Que dice Gabriel Rufián, celebérrimo diputado de Esquerra Republicana y acérrimo paladín de “una Catalunya lliure” y abastecida de cartuchos, que Tarragona, así, hasta donde él sabe, “nunca ha tenido una historia propia”. Que, por carecer, carece incluso de moneda y de idioma particulares. Y que escolta, que esta ausencia de raíces y de frutos, esta identidad de pacotilla sin impronta ni foto de carné, le parece “un argumento cuanto menos curioso” y válido para desechar la idea de una Tarragona independiente, al alimón con Barcelona, de una Catalunya también independiente. Sí: “Cuanto menos”.

Vamos, que Tarragona no es més que una provincia del montón. Del montón normalito, por lo visto. Que la independensia, pa’ quien se la trabaja desde hace tiempo. Que cómo se van a pirar estos de la Costa Dorada de un día para otro. Y que no les rallemos con tonterías de este palo, nen. Y, mientras, de cualquier forma menos in pace debe de estar, perplejo y ajado, el promotor de la ciudad de Tarragona, Cneo Cornelio Escipión, quien, en el marco de la segunda Guerra Púnica, en pleno enfrentamiento entre romanos y cartagineses por el control del Mediterráneo, estableció allí, en el año 218 a. C., una guarnición romana que, con el tiempo, terminaría convirtiéndose en el principal enclave militar de Hispania. Fue a partir de ese momento, desde la bautizada Tarraco, cuando el ejército latino conquistó la Península Ibérica a lo largo de los doscientos años siguientes e introdujo la cultura que todavía hoy talla la idiosincrasia del ciudadano español en su esencia. Junto con ella, se adoptaron también la red de calles y los métodos de construcción del imperio: el foro provincial, el circo, el anfiteatro, el famoso templo de Augusto, modelo para todas las provincias del emporio romano, y el teatro, los principales focos de ocio de una urbe que, a través de sus edificios para la administración social y política, serviría de eslabón entre el pueblo y el Estado.  
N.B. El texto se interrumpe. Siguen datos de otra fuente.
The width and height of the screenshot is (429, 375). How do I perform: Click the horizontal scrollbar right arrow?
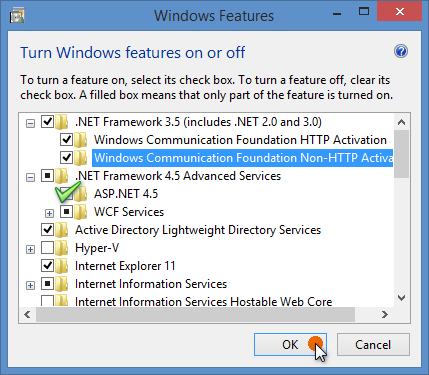(385, 314)
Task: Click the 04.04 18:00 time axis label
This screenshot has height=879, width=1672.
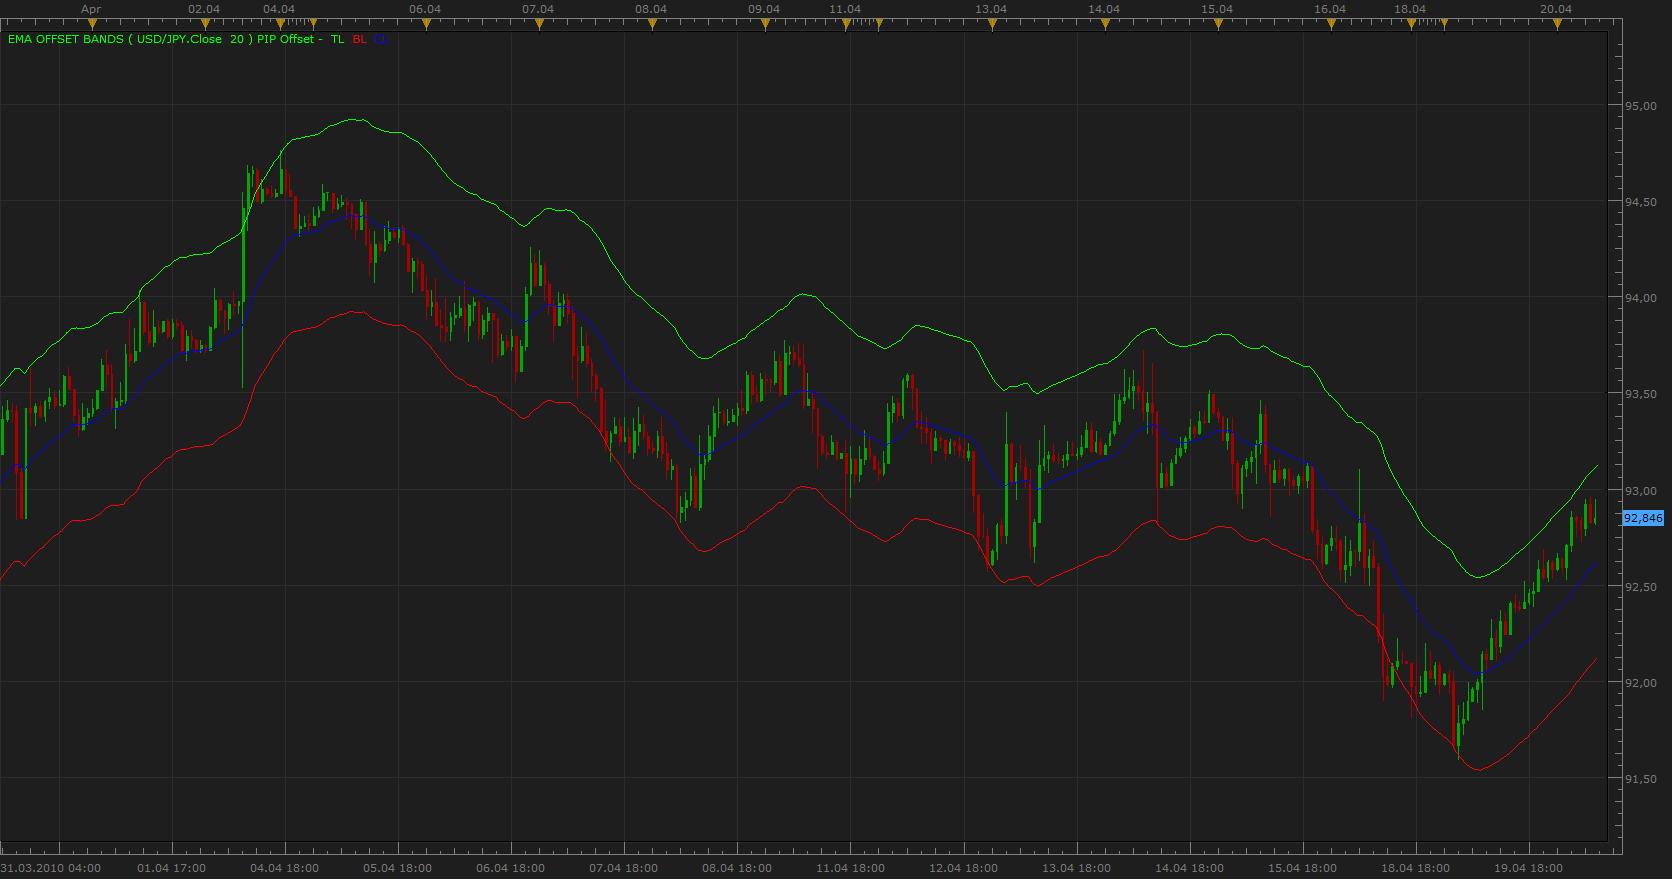Action: coord(284,868)
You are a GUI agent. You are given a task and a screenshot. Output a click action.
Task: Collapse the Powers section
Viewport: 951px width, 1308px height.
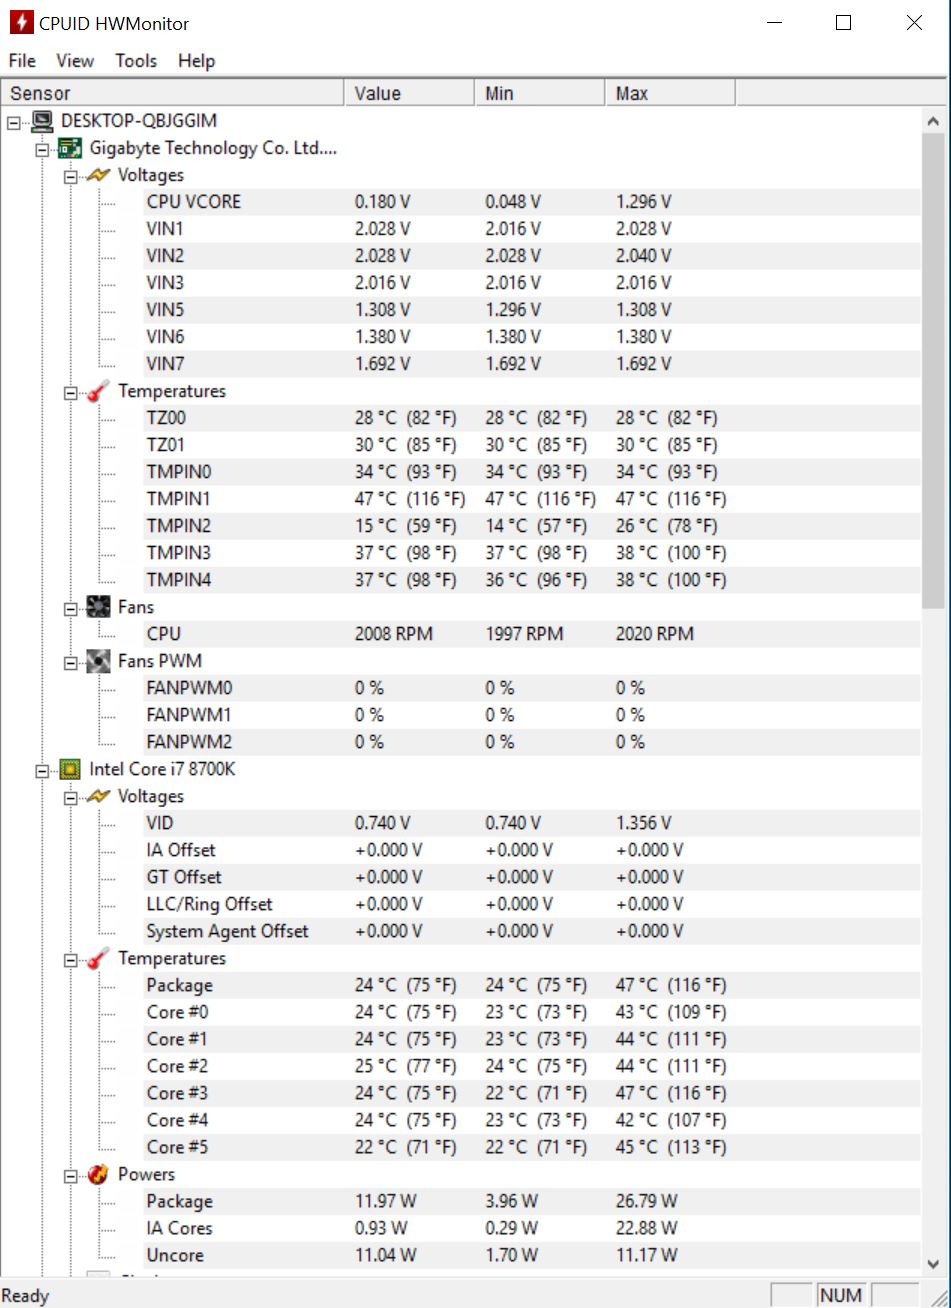pos(70,1175)
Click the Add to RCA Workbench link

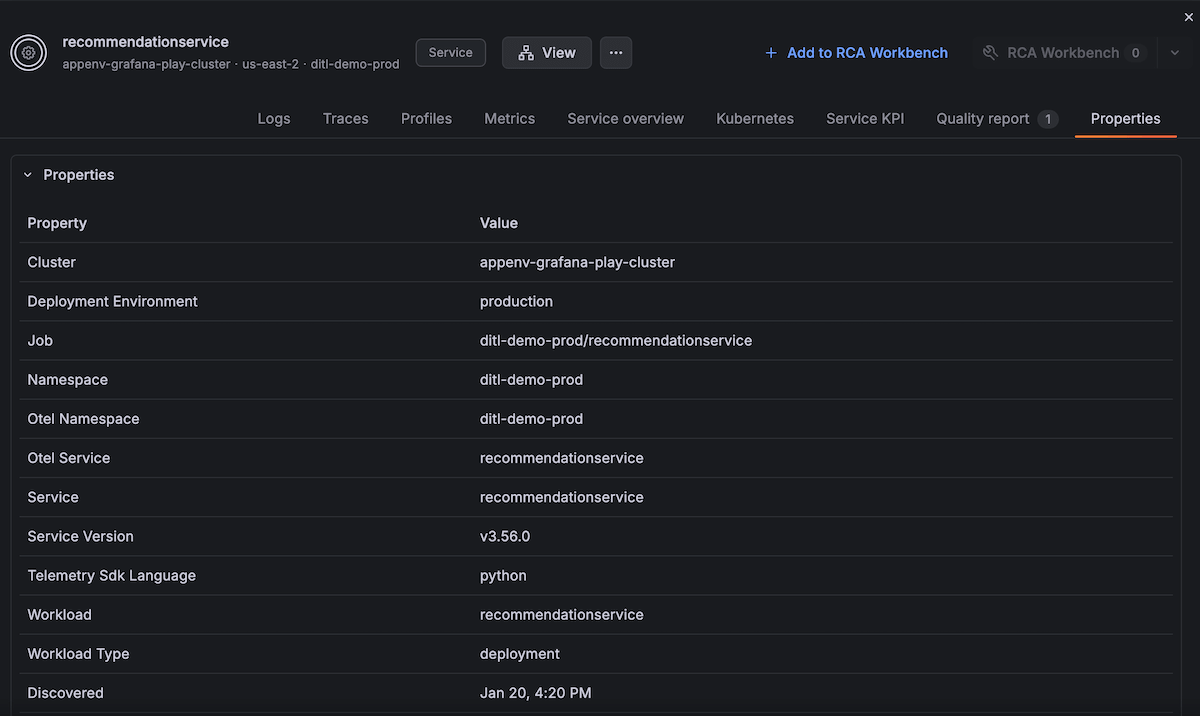[x=866, y=52]
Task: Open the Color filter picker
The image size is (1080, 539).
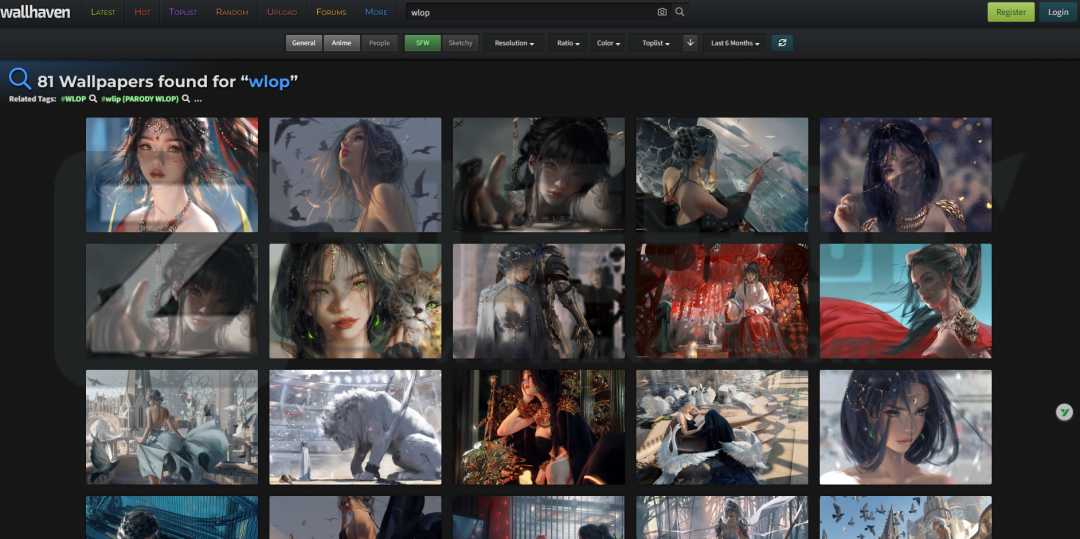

Pues eso. Apunte, Rufián: que resulta que, “cuanto menos”, Tarraco, obra de Escipiones –Tarraco Escipionum opus-, como proclama su leyenda, atesora su vidilla. Y su prestigio. O por lo menos lo poseía cuando, alrededor del 45 a.C,. el mismísimo Julio César, un mindundi de la época, le concedió el título de colonia como agradecimiento por la lealtad que mostraron los tarraconenses durante la guerra civil contra Pompeyo en esa cita de la historia que el militar de la dinastía Julio-Claudia retrató en sus Comentarios a la Guerra Civil y que algunos tradujimos para Selectividad seducidos por sus ablativos absolutos. De la mano de Augusto, además, la ciudad se convirtió en la capital de la Hispania citerior, de Tarraconensis, una gran provincia que albergaba más de 300 ciudades, y se llevó a cabo una reforma del sistema monetario, con la que se implantó el pago de monedas por todo el imperio. La de plata con la inscripción Tarakon fue una de las muchas que se pusieron en circulación. Total: que Tarragona tenía hasta moneda, economía, comercio. Prosperidad.

Pero no se preocupe, señor Rufián, no es el primero ni será el último en desconocer la herencia romana de la que disfrutamos. El problema, sin embargo, emerge cuando por medio de la política de infantería que en ocasiones diezma los foros de la nación se pretende vestir con elocuentes dislates la ignorancia de quien, micrófono en mano y con ínfulas de visionario, se siente más allá del bien y del mal. O cuando, a través de este plan sin fisuras que es el Procés, la lengua, en este caso el catalán, que como el castellano proviene del latín, se convierte en un elemento de división y no de unidad, como si los idiomas, sus palabras, constituyeran candados para las puertas de los portales en vez de los retratos familiares que, en realidad, conforman.

Terminaría con una frase en latín, pero, para que nos entendamos todos, lo haré con una oración muy de madre: “Estos no se enteran de la misa la media”.